> **Stored data**
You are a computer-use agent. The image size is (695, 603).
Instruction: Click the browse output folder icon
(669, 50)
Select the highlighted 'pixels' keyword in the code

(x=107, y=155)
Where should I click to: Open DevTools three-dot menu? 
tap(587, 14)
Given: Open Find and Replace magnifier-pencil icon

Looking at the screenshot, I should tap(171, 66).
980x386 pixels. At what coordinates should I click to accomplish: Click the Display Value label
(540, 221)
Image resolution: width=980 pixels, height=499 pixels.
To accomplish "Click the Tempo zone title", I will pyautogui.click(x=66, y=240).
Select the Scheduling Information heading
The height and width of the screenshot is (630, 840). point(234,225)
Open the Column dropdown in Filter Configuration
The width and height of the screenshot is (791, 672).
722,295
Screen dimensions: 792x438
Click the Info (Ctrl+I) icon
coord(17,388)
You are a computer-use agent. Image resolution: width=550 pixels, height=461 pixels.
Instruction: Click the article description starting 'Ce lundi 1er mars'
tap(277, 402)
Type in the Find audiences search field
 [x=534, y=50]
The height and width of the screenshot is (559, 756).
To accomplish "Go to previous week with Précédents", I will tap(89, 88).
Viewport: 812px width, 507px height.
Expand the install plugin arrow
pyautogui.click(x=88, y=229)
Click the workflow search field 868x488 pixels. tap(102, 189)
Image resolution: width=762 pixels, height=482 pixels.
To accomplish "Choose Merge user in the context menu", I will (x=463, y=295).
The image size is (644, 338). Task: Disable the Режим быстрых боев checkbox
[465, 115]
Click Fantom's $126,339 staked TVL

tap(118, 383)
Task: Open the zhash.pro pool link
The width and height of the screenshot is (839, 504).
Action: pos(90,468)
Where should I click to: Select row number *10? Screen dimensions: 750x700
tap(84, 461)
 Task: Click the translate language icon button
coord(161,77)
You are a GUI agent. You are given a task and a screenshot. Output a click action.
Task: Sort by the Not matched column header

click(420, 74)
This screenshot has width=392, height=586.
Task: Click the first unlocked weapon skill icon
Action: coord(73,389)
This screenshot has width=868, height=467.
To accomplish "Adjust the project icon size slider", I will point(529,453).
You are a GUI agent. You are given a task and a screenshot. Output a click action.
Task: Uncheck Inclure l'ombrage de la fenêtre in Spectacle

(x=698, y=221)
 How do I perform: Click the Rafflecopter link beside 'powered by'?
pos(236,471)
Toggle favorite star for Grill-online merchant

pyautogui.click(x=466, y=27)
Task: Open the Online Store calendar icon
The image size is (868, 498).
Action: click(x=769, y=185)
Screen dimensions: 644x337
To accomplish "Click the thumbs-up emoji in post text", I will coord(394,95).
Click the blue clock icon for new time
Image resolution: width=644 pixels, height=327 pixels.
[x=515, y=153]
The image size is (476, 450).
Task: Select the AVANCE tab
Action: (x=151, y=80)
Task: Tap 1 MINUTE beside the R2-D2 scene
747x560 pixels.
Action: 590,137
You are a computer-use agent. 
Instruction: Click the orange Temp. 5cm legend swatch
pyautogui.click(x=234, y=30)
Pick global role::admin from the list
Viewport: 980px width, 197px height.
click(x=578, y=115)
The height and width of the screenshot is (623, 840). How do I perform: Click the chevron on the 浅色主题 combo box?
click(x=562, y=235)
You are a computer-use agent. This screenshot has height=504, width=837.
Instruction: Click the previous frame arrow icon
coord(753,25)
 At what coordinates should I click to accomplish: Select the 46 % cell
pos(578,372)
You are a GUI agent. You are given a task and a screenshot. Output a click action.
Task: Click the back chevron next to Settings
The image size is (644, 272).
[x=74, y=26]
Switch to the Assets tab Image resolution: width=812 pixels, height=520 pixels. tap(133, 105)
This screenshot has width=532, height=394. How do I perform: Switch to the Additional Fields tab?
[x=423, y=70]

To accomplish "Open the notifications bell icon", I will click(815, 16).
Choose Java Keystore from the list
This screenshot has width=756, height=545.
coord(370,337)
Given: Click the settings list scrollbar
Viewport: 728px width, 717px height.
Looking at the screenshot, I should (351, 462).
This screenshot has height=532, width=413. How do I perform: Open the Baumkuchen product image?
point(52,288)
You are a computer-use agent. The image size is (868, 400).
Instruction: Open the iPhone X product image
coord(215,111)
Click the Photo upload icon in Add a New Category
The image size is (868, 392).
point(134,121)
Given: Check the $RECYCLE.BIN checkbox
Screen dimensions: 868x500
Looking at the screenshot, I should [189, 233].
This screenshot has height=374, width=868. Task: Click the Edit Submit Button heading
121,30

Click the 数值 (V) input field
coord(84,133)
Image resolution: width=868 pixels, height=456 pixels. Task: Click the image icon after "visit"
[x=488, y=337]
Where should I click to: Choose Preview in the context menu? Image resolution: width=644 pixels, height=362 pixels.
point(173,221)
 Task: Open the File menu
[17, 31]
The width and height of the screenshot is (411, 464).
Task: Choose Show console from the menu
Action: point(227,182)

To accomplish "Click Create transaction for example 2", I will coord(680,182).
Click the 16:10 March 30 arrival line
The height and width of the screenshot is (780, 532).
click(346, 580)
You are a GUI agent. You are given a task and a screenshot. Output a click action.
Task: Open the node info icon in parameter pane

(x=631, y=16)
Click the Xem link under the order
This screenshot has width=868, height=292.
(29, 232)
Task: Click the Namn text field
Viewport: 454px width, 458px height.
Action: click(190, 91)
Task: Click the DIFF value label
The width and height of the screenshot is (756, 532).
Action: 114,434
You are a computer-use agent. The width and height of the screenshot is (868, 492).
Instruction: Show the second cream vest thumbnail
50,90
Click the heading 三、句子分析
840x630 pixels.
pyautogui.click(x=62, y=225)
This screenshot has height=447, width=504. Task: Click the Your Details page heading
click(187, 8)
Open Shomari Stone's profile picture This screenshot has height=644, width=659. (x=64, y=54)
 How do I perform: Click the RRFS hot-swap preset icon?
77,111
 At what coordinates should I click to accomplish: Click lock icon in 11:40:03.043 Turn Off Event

> **What this task involves**
Transcribe the data above in its entirety, exactly.

> **Written response**
You are a computer-use agent. The image size is (695, 603).
Instruction: Click the browse output folder icon
(669, 50)
Select the highlighted 'pixels' keyword in the code

(x=107, y=155)
Where should I click to: Open DevTools three-dot menu? 
tap(587, 14)
Given: Open Find and Replace magnifier-pencil icon

Looking at the screenshot, I should tap(171, 66).
980x386 pixels. At what coordinates should I click to accomplish: Click the Display Value label
(540, 221)
Image resolution: width=980 pixels, height=499 pixels.
To accomplish "Click the Tempo zone title", I will pyautogui.click(x=66, y=240).
Select the Scheduling Information heading
The height and width of the screenshot is (630, 840). point(234,225)
Open the Column dropdown in Filter Configuration
The width and height of the screenshot is (791, 672).
722,295
Screen dimensions: 792x438
Click the Info (Ctrl+I) icon
coord(17,388)
You are a computer-use agent. Image resolution: width=550 pixels, height=461 pixels.
Instruction: Click the article description starting 'Ce lundi 1er mars'
tap(277, 402)
Type in the Find audiences search field
 [x=534, y=50]
The height and width of the screenshot is (559, 756).
To accomplish "Go to previous week with Précédents", I will tap(89, 88).
Viewport: 812px width, 507px height.
Expand the install plugin arrow
pyautogui.click(x=88, y=229)
Click the workflow search field 868x488 pixels. tap(102, 189)
Image resolution: width=762 pixels, height=482 pixels.
To accomplish "Choose Merge user in the context menu", I will (x=463, y=295).
The image size is (644, 338). Task: Disable the Режим быстрых боев checkbox
[465, 115]
Click Fantom's $126,339 staked TVL

tap(118, 383)
Task: Open the zhash.pro pool link
The width and height of the screenshot is (839, 504).
Action: pos(90,468)
Where should I click to: Select row number *10? Screen dimensions: 750x700
tap(84, 461)
 Task: Click the translate language icon button
coord(161,77)
You are a GUI agent. You are given a task and a screenshot. Output a click action.
Task: Sort by the Not matched column header

click(420, 74)
This screenshot has width=392, height=586.
Task: Click the first unlocked weapon skill icon
Action: coord(73,389)
This screenshot has width=868, height=467.
To accomplish "Adjust the project icon size slider", I will point(529,453).
You are a GUI agent. You are given a task and a screenshot. Output a click action.
Task: Uncheck Inclure l'ombrage de la fenêtre in Spectacle

(x=698, y=221)
 How do I perform: Click the Rafflecopter link beside 'powered by'?
pos(236,471)
Toggle favorite star for Grill-online merchant

pyautogui.click(x=466, y=27)
Task: Open the Online Store calendar icon
The image size is (868, 498).
Action: click(x=769, y=185)
Screen dimensions: 644x337
To accomplish "Click the thumbs-up emoji in post text", I will coord(394,95).
Click the blue clock icon for new time
Image resolution: width=644 pixels, height=327 pixels.
[x=515, y=153]
The image size is (476, 450).
Task: Select the AVANCE tab
Action: (x=151, y=80)
Task: Tap 1 MINUTE beside the R2-D2 scene
747x560 pixels.
Action: 590,137
You are a computer-use agent. 
Instruction: Click the orange Temp. 5cm legend swatch
pyautogui.click(x=234, y=30)
Pick global role::admin from the list
Viewport: 980px width, 197px height.
click(x=578, y=115)
The height and width of the screenshot is (623, 840). How do I perform: Click the chevron on the 浅色主题 combo box?
click(x=562, y=235)
You are a computer-use agent. This screenshot has height=504, width=837.
Instruction: Click the previous frame arrow icon
coord(753,25)
 At what coordinates should I click to accomplish: Select the 46 % cell
pos(578,372)
You are a GUI agent. You are given a task and a screenshot. Output a click action.
Task: Click the back chevron next to Settings
The image size is (644, 272).
[x=74, y=26]
Switch to the Assets tab Image resolution: width=812 pixels, height=520 pixels. tap(133, 105)
This screenshot has width=532, height=394. How do I perform: Switch to the Additional Fields tab?
[x=423, y=70]

To accomplish "Open the notifications bell icon", I will click(815, 16).
Choose Java Keystore from the list
This screenshot has width=756, height=545.
coord(370,337)
Given: Click the settings list scrollbar
Viewport: 728px width, 717px height.
Looking at the screenshot, I should (351, 462).
This screenshot has height=532, width=413. How do I perform: Open the Baumkuchen product image?
point(52,288)
You are a computer-use agent. The image size is (868, 400).
Instruction: Open the iPhone X product image
coord(215,111)
Click the Photo upload icon in Add a New Category
The image size is (868, 392).
point(134,121)
Given: Check the $RECYCLE.BIN checkbox
Screen dimensions: 868x500
Looking at the screenshot, I should [189, 233].
This screenshot has height=374, width=868. Task: Click the Edit Submit Button heading
121,30

Click the 数值 (V) input field
coord(84,133)
Image resolution: width=868 pixels, height=456 pixels. Task: Click the image icon after "visit"
[x=488, y=337]
Where should I click to: Choose Preview in the context menu? Image resolution: width=644 pixels, height=362 pixels.
point(173,221)
 Task: Open the File menu
[17, 31]
The width and height of the screenshot is (411, 464).
Task: Choose Show console from the menu
Action: point(227,182)

To accomplish "Click Create transaction for example 2", I will coord(680,182).
Click the 16:10 March 30 arrival line
The height and width of the screenshot is (780, 532).
click(346, 580)
You are a GUI agent. You are given a task and a screenshot. Output a click action.
Task: Open the node info icon in parameter pane

(x=631, y=16)
Click the Xem link under the order
This screenshot has width=868, height=292.
(29, 232)
Task: Click the Namn text field
Viewport: 454px width, 458px height.
Action: click(190, 91)
Task: Click the DIFF value label
The width and height of the screenshot is (756, 532).
Action: 114,434
You are a computer-use agent. The width and height of the screenshot is (868, 492).
Instruction: Show the second cream vest thumbnail
50,90
Click the heading 三、句子分析
840x630 pixels.
pyautogui.click(x=62, y=225)
This screenshot has height=447, width=504. Task: Click the Your Details page heading
click(187, 8)
Open Shomari Stone's profile picture This screenshot has height=644, width=659. (x=64, y=54)
 How do I perform: Click the RRFS hot-swap preset icon?
77,111
 At what coordinates should I click to accomplish: Click lock icon in 11:40:03.043 Turn Off Event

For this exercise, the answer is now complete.